I was sad and downcast. Staupitz started to talk to me at table and asked, “Why are you so sad?” I replied, ‘Alas, what am I to do!’ Then he said, “You don’t know how necessary this is for you; otherwise nothing good will come of you.” I took his words to be like Paul’s, ‘A thorn was given me in the flesh to keep me from being too elated; my power is made perfect in weakness.’ Therefore I accepted Staupitz’ words as the voice of the Holy Spirit comforting me.

Luther was forever grateful for Staupitz, remarking on another occasion that he might have died from despair had Staupitz not provided counsel to him. Luther’s striking insight was that his terrifying fears represented his own ‘thorn in the flesh.’ They were just as necessary for his Christian growth as Paul’s thorn was for him.

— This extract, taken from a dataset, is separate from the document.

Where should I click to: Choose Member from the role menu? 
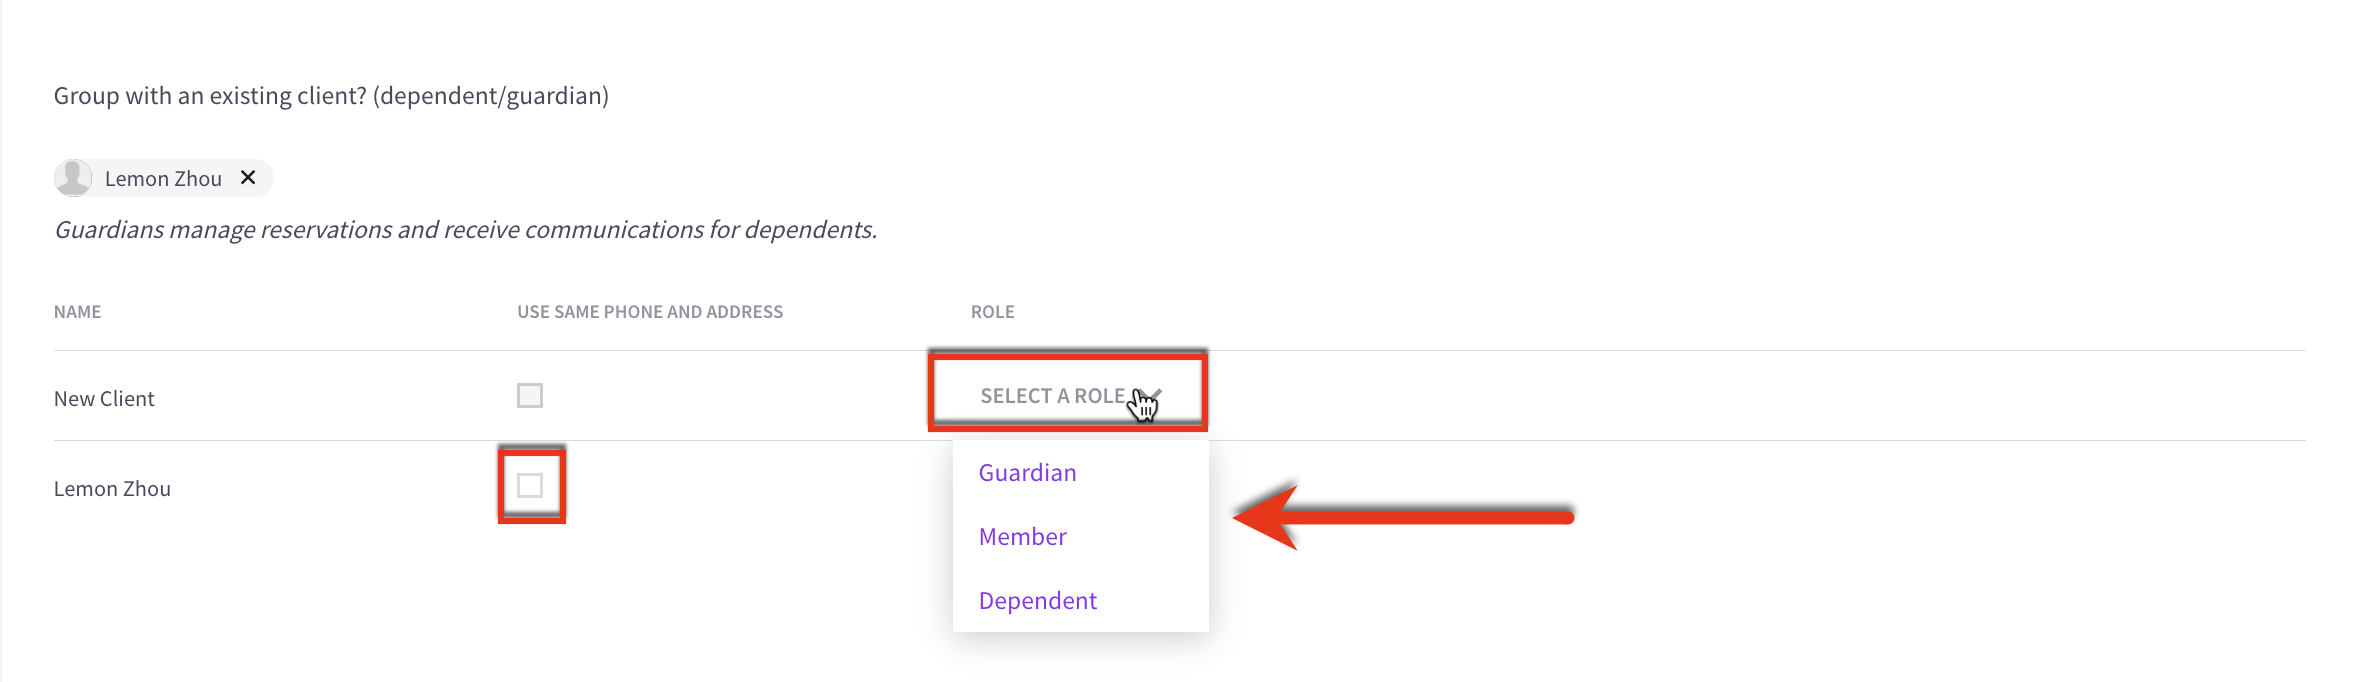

We need to appreciate OCD as part of God’s plan for our salvation. He puts the disorder in our lives for a reason: so that his power will be perfected in our weakness. We want, therefore, to cooperate with this plan. We want to allow ourselves to be weak when we are struck by obsessional fears, so that God’s power can be made perfect. Practically, this means not responding to obsessions through the performance of compulsions and avoidance. This requires courage, as it seems a great risk at the time. But we must take the risk and wait for God’s power to be manifest. If we do that we will find faith, and with that peace.